The Spencer Repeating Rifle

This unique weapon was the invention of Christopher Minor Spencer. Throughout the 1850’s, Christopher Spencer was an inventor and tinkerer.  While working for The Colt Manufacturing Company in Hartford, Connecticut, Spencer got interested in gun manufacturing.  He tinkered around with the idea of a single shot, magazine fed, repeating rifle which used a large metallic cartridge.  In 1860 Spencer applied for and received a U.S. patent for his Spencer Repeating Rifle.  Raising capital and securing a manufacturing site in Boston, MA, Spencer began limited production of “his rifle”.  Expecting U.S. Government contracts to flood into his new business after the Confederacy was formed and war was a certainty, the 28 year old Christopher Spencer was greatly disappointed.  The U.S. Ordnance Department passed on the Spencer rifle in favor of time-tested and less expensive weapons.  (In 1860 Spencer priced his rifle at $45.00. In comparison an 1861 Springfield muzzle loader was $14.00).

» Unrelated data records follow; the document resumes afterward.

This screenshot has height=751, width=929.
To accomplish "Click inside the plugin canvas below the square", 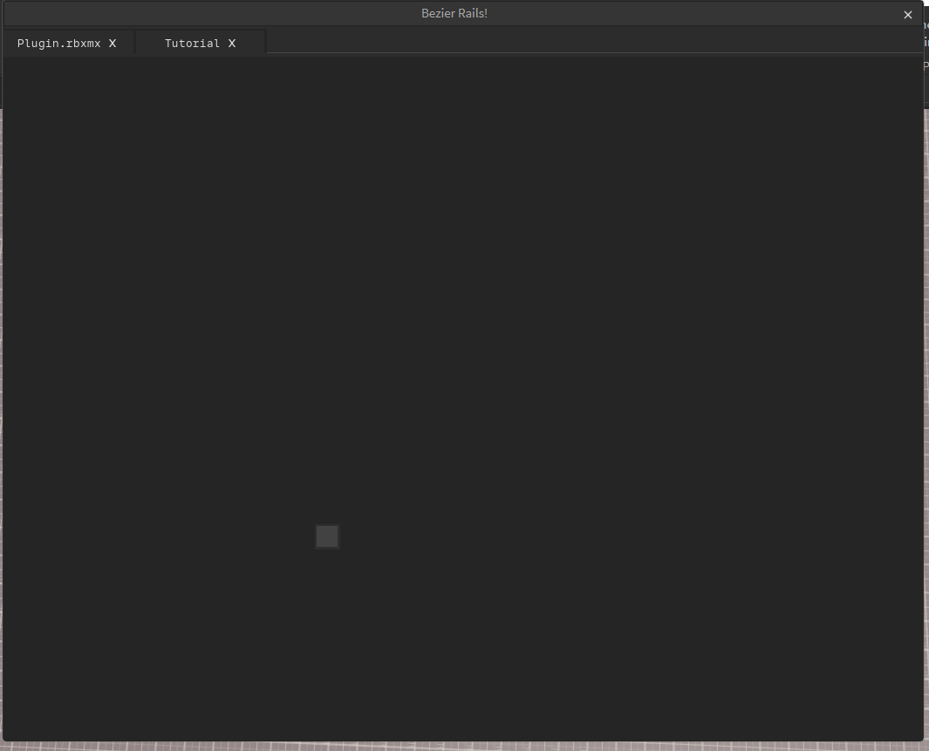I will coord(327,611).
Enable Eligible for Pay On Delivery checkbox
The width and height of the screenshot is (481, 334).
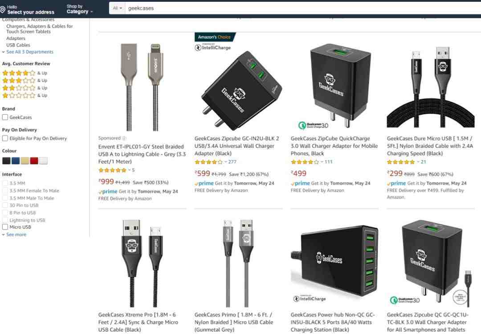point(5,138)
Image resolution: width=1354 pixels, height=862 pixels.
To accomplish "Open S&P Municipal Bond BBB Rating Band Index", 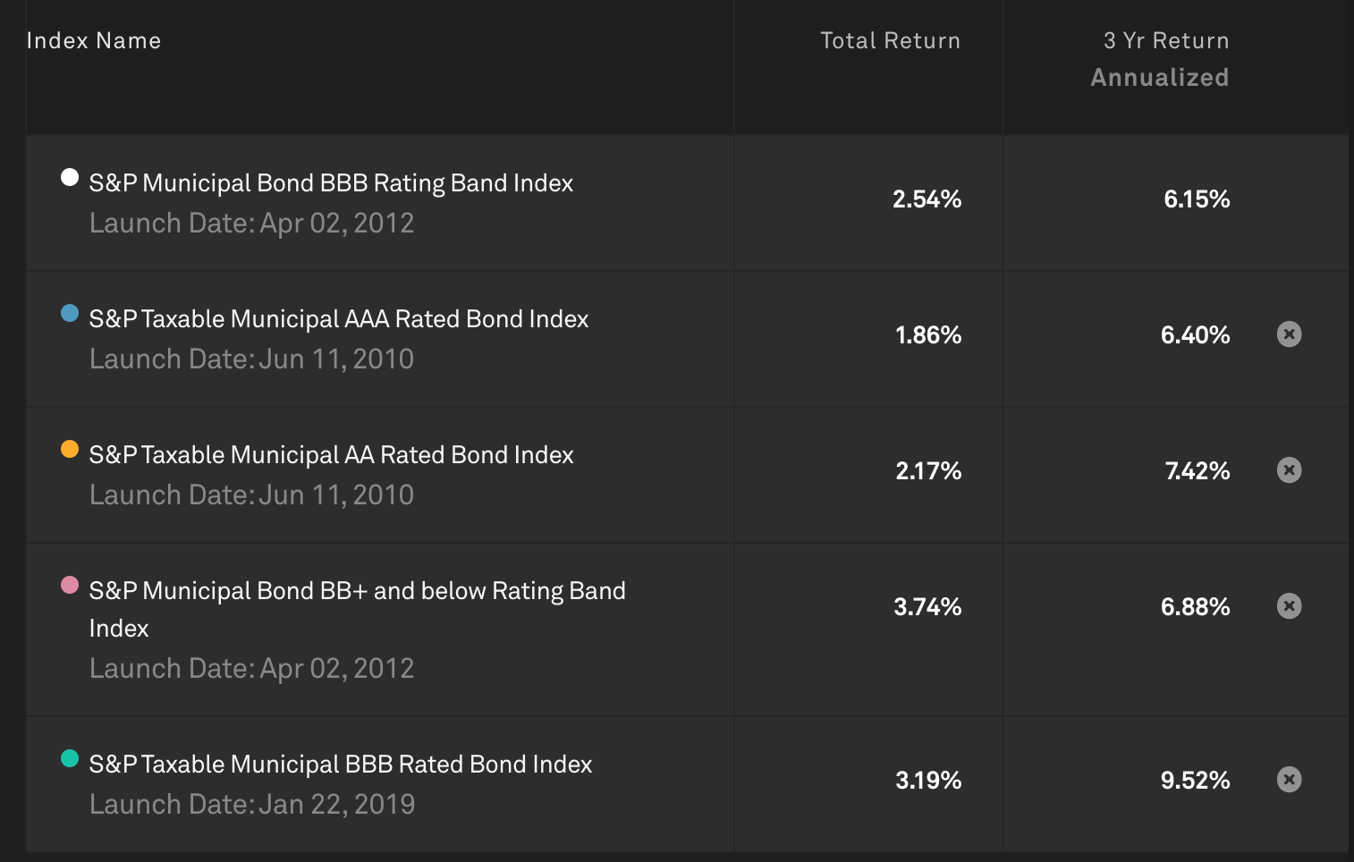I will click(x=331, y=183).
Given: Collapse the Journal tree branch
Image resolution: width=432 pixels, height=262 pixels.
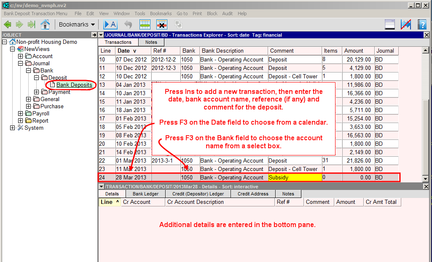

In 1861 the Navy Department placed an order with Spencer for nearly 1,200 rifles, but the army refrained to follow suit. Spencer decided to market his new rifle directly to Northern state governments.  The strategy worked and some governors made purchases of the rifle. Finally, after nearly two years of frustration with the War Department, Spencer secured an appointed to see President Lincoln himself in the spring of 1862 to promote his rifle and secure a contract with the War Department.  President Lincoln was impressed with Spencer and his new weapon after a personal shooting exhibition near what is now the Washington Memorial. Federal contracts followed and by 1865 the government had purchased 107,000 rifles or carbines from Spencer.  Spencer’s company manufactured over 14,000 rifles and 130,000 carbines by the end of the war.  Since Spencer refused to sell to the Confederacy his weapon was available to the Confederates only by capture.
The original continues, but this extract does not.